Segment Open

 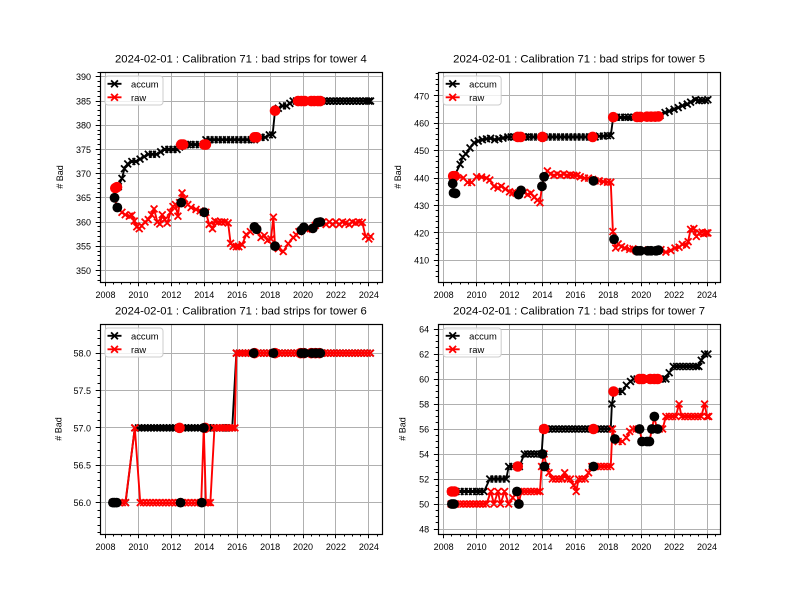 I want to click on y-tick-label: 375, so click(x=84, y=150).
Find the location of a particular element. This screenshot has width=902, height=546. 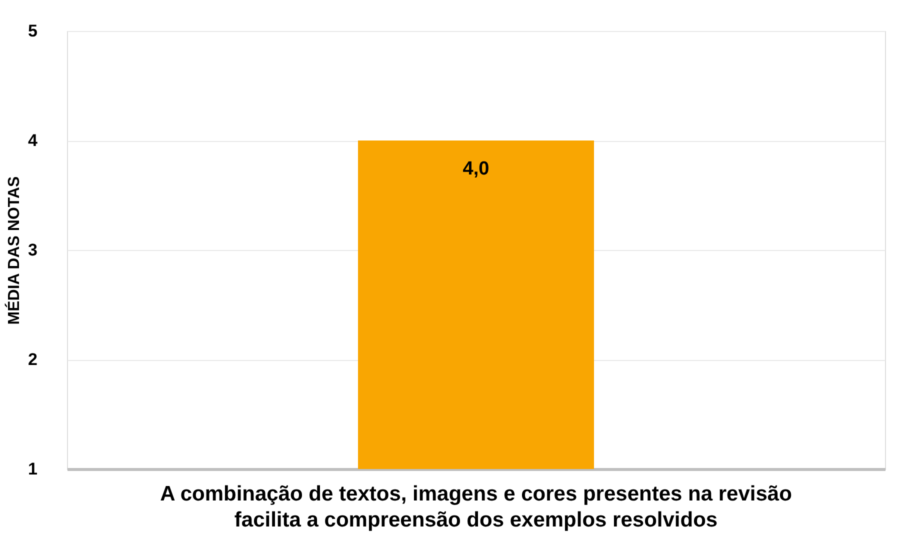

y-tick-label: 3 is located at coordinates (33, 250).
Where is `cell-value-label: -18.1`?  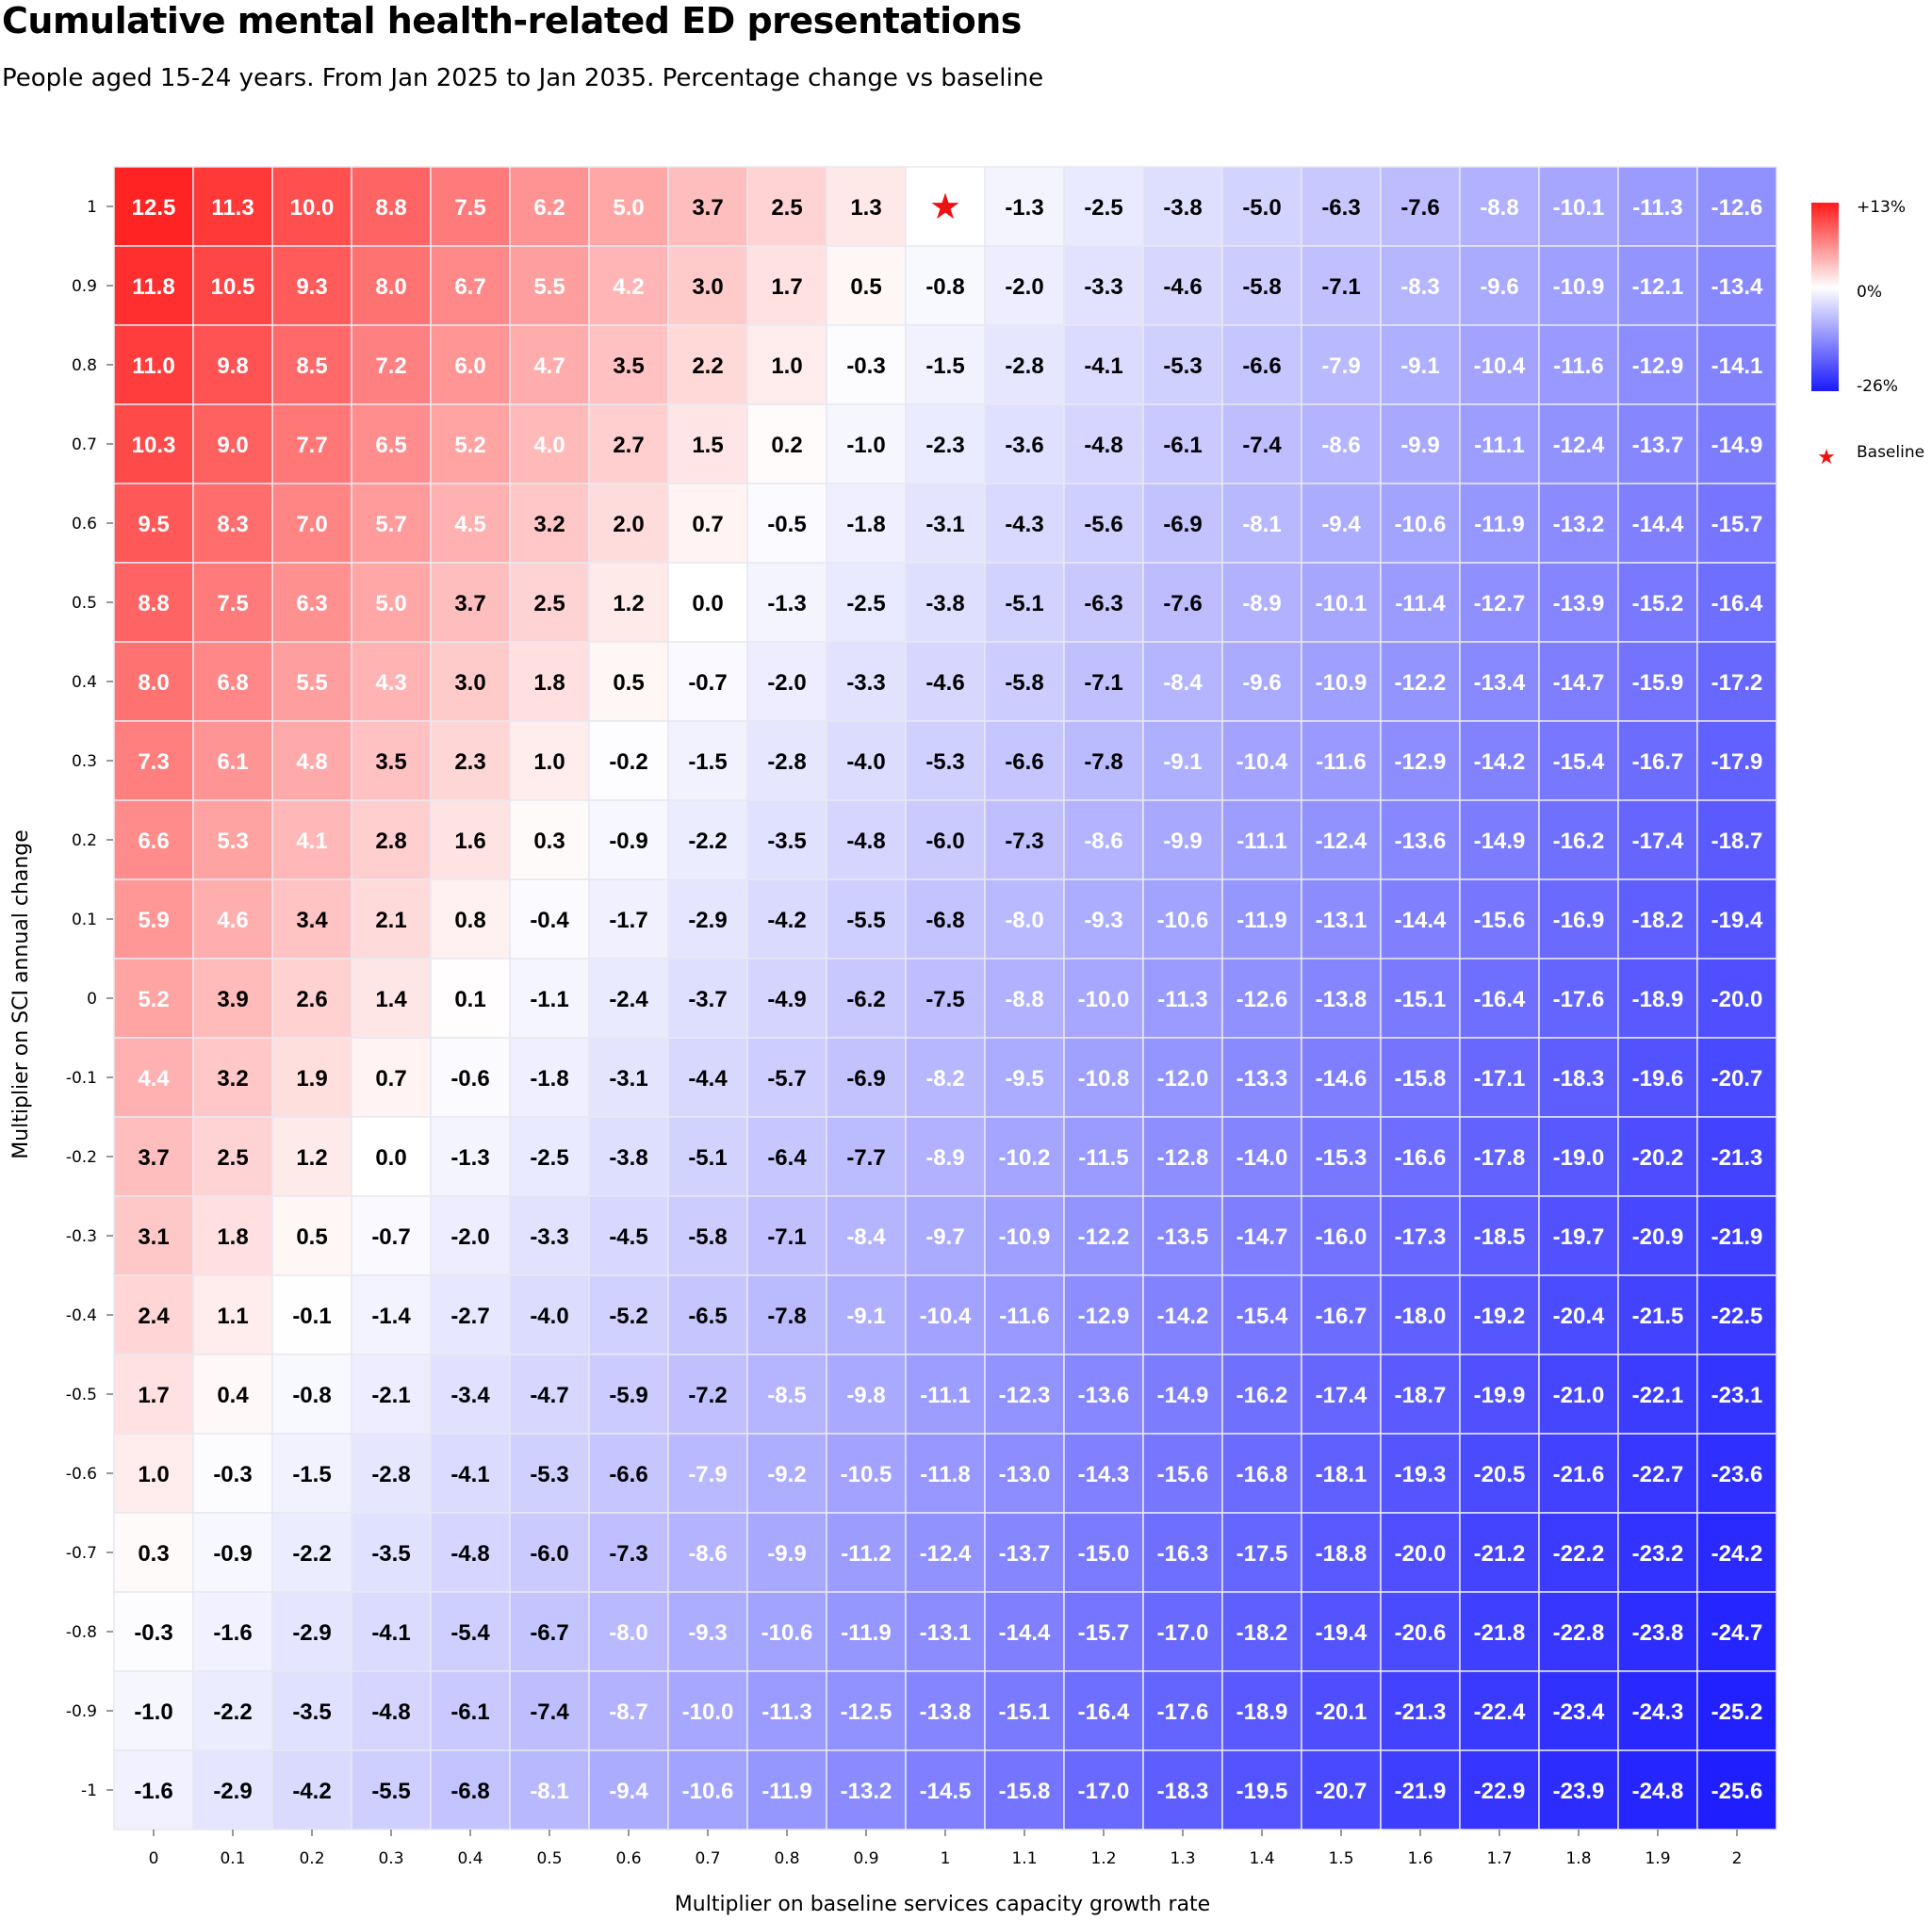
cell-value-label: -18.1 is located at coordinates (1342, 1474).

Segment Closed
Segment Open

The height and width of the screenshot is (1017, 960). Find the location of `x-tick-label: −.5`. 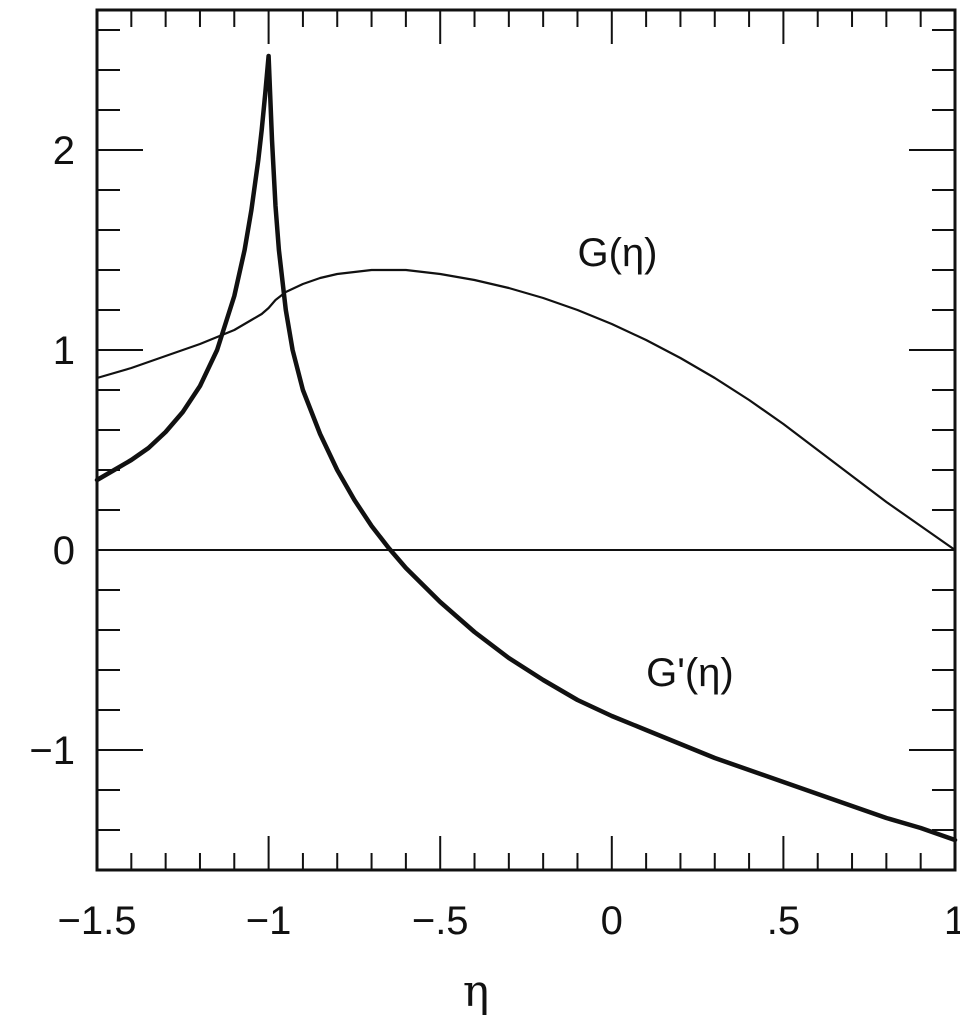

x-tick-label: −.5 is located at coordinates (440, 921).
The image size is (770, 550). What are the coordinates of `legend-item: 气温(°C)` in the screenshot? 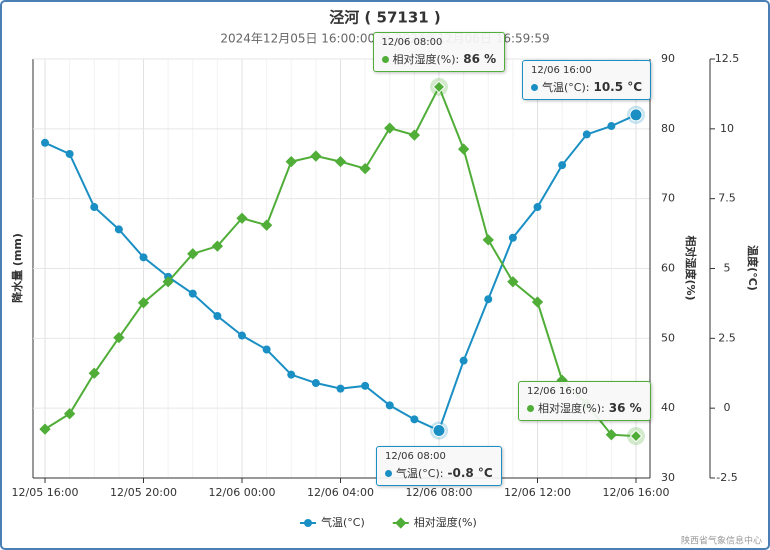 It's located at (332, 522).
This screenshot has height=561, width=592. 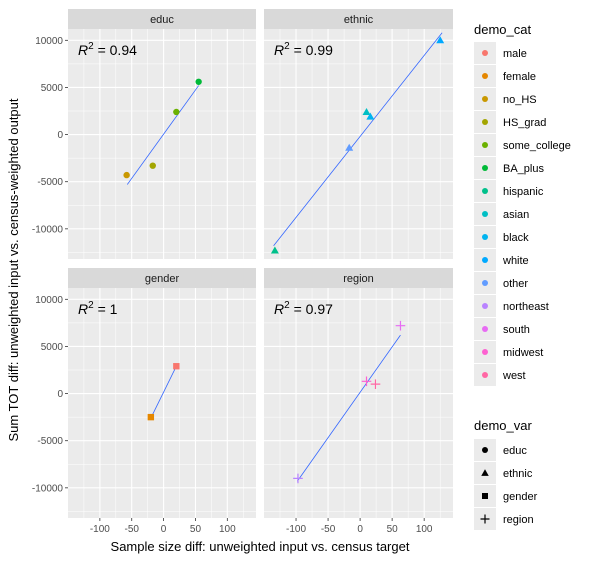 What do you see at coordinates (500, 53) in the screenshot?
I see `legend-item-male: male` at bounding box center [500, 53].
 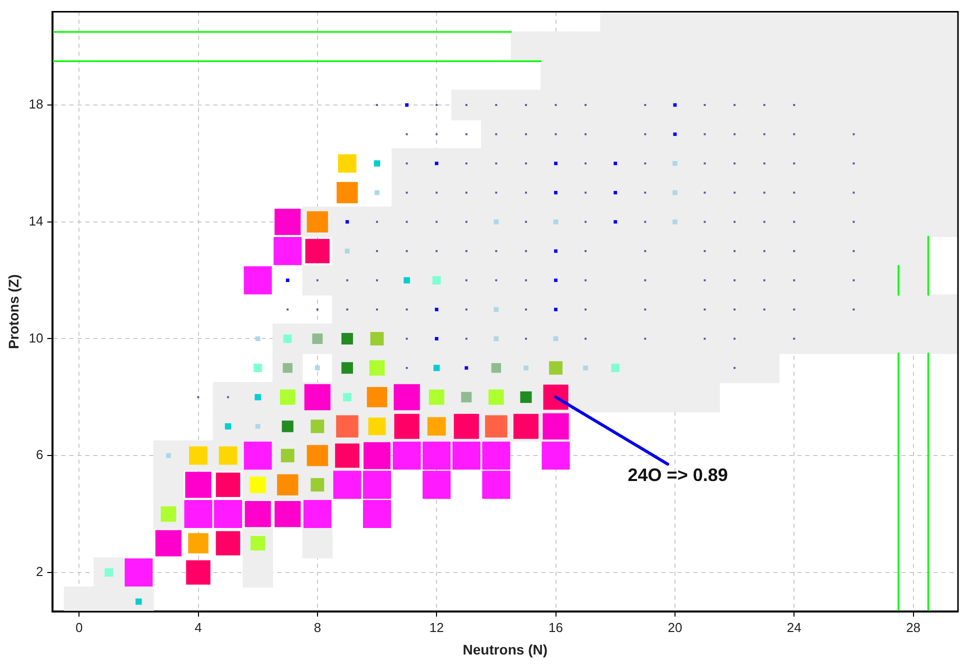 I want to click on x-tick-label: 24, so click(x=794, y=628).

Segment Closed

What you are asked to do ▸ Rewrite the part of the data that begins with the line containing "I want to click on y-tick-label: 375, so" and ends with the line containing "cell-value-label: -18.1 is", changing "particular" to "specific" and leaving everything else as it is. Omit the pictures.

Written reply ▸
  I want to click on y-tick-label: 375, so click(x=84, y=150).
Find the location of a specific element. This screenshot has width=902, height=546. 

y-tick-label: 3 is located at coordinates (33, 250).
Where is `cell-value-label: -18.1`?  
cell-value-label: -18.1 is located at coordinates (1342, 1474).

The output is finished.